- **Supplied information**:
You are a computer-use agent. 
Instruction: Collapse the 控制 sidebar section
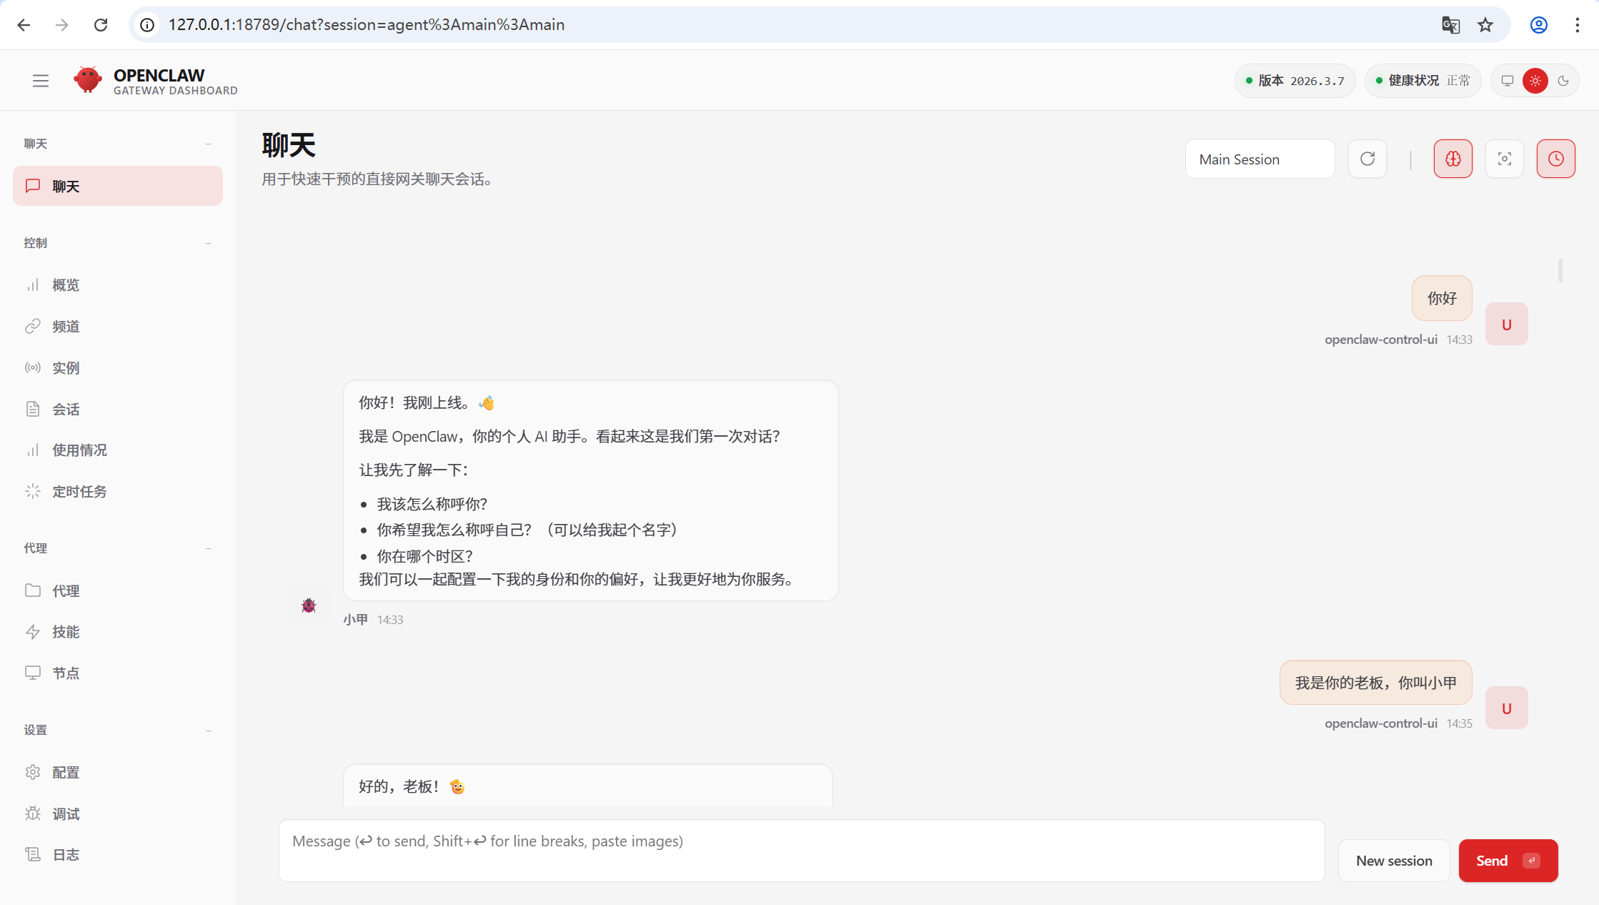point(209,243)

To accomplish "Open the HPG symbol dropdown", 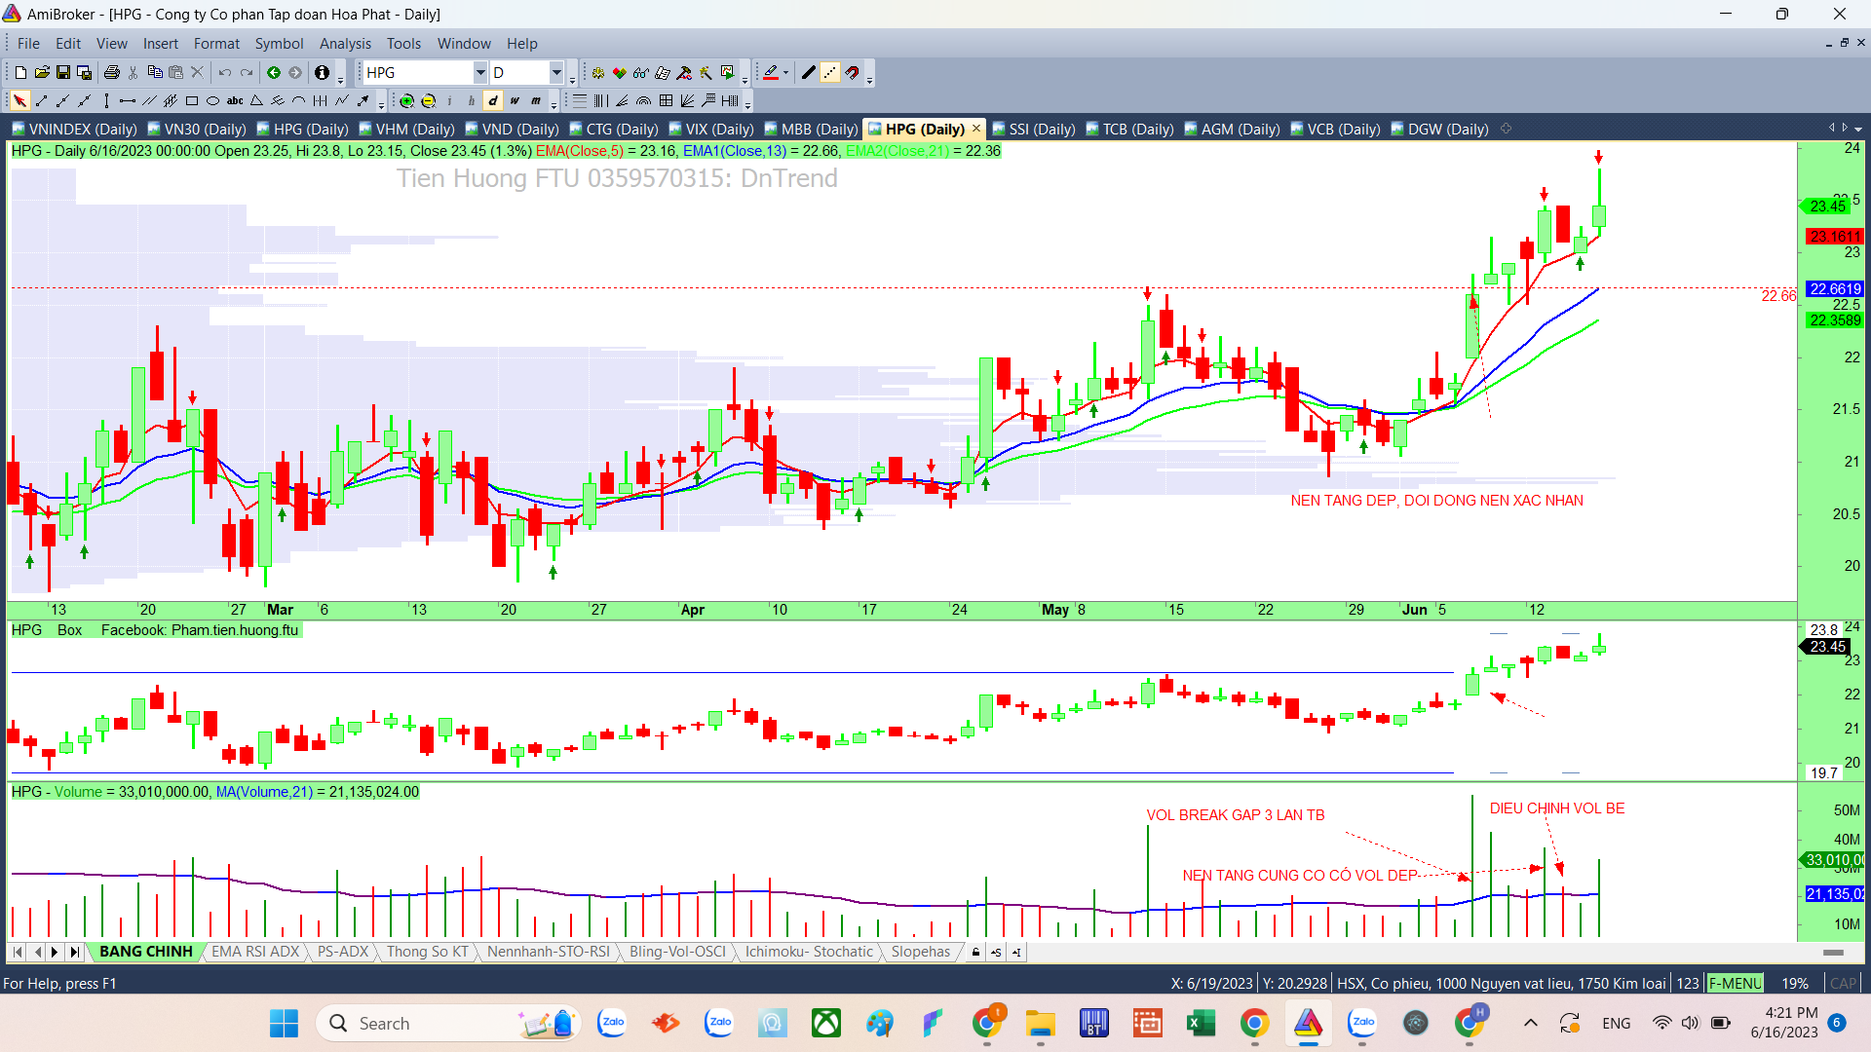I will coord(479,72).
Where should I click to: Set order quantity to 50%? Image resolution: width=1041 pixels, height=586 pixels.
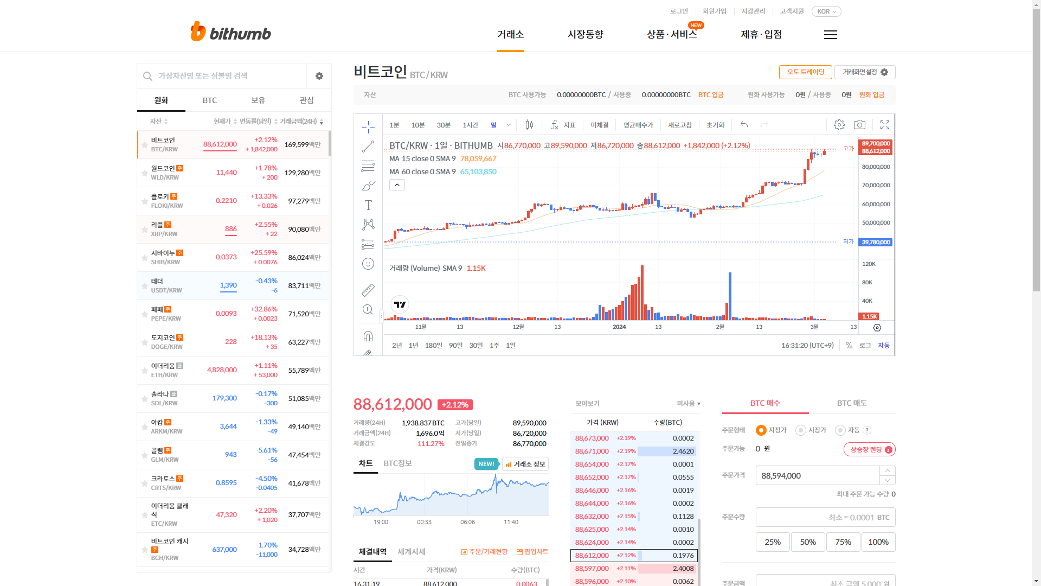tap(808, 542)
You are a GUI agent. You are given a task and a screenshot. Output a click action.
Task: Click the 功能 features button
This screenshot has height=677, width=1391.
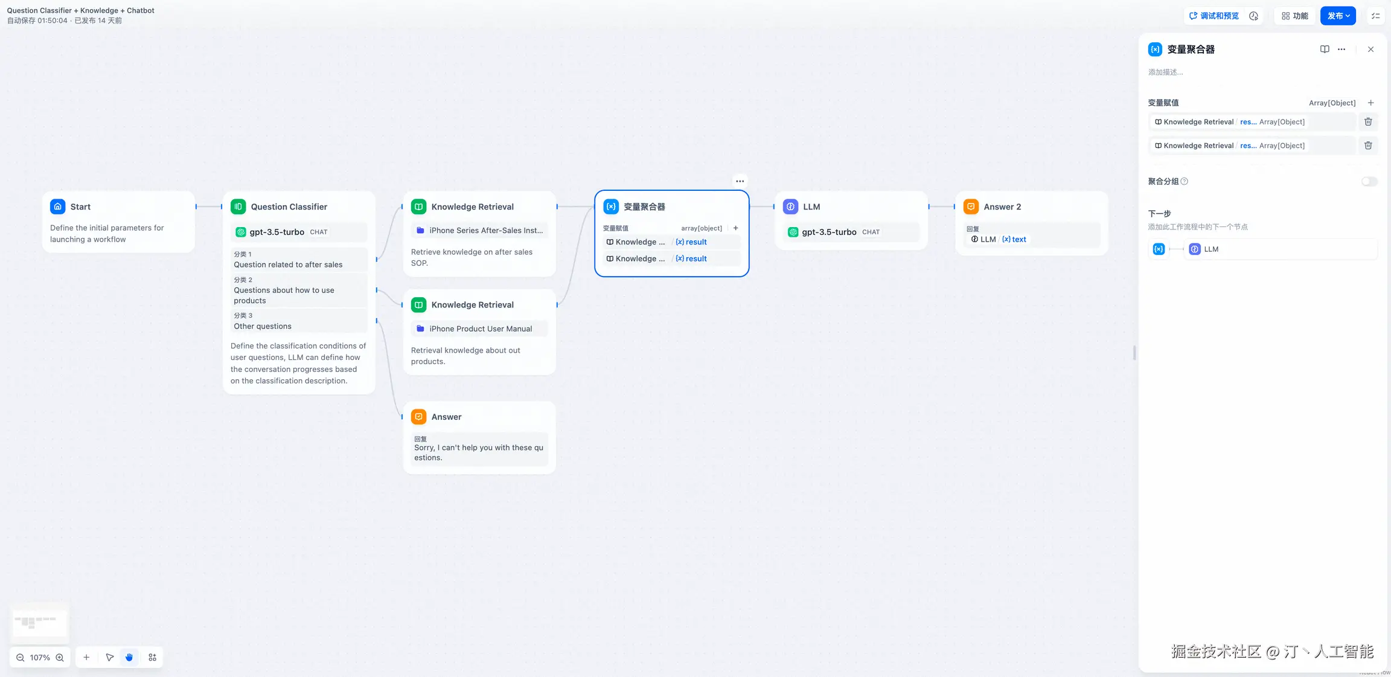pyautogui.click(x=1294, y=16)
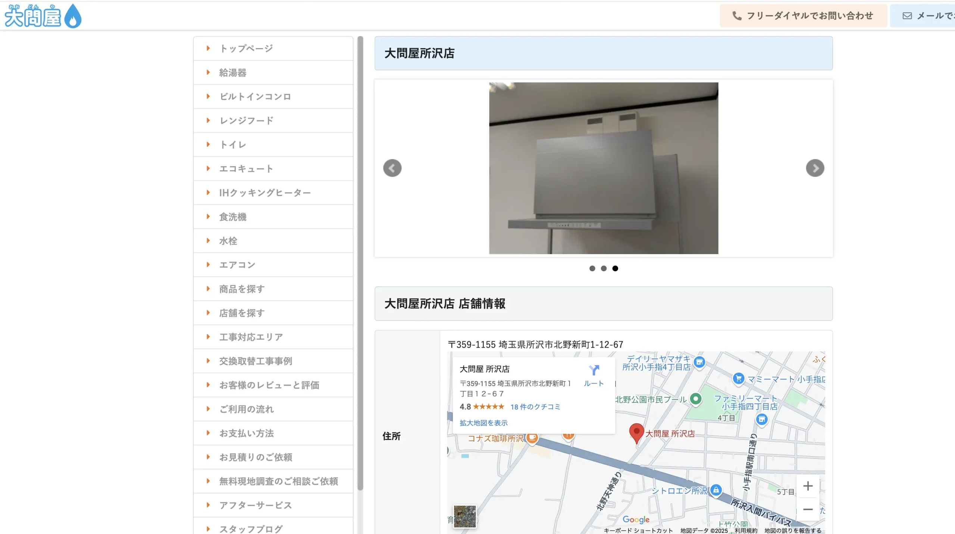
Task: Select the first carousel dot
Action: pyautogui.click(x=592, y=268)
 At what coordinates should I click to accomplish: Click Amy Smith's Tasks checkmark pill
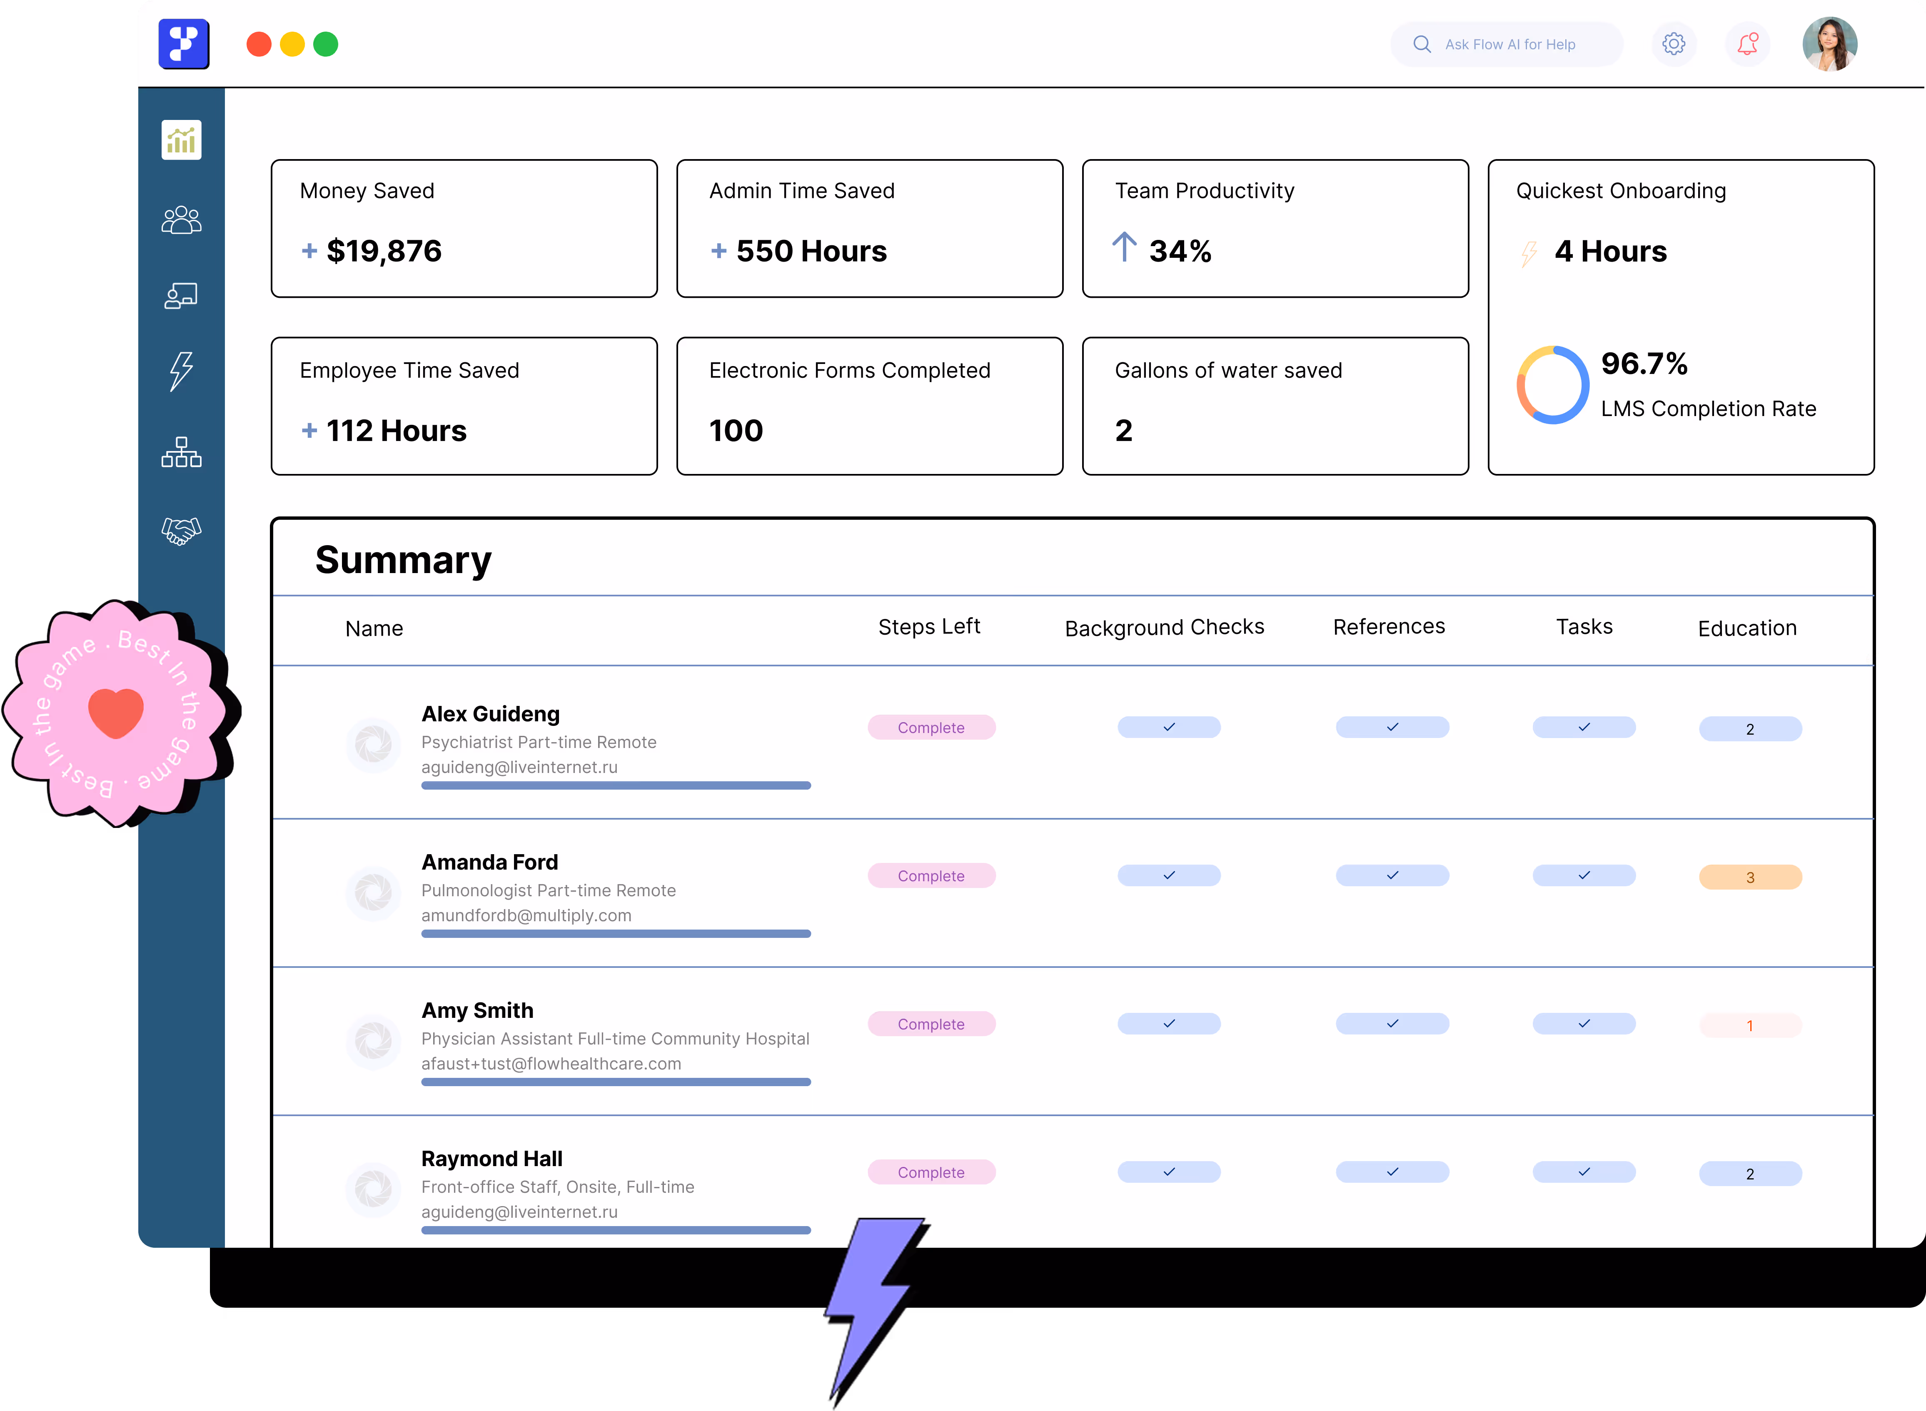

- **Task**: Lines from the one containing "Task: Click the 功能 features button" through the end of the entries above, both included, are to be written out exactly; no pictures and no other lines.

- **Response area**:
Task: Click the 功能 features button
This screenshot has height=677, width=1391.
pyautogui.click(x=1294, y=16)
Task: Select the first carousel dot
Action: pyautogui.click(x=592, y=268)
 At what coordinates should I click to accomplish: Click Amy Smith's Tasks checkmark pill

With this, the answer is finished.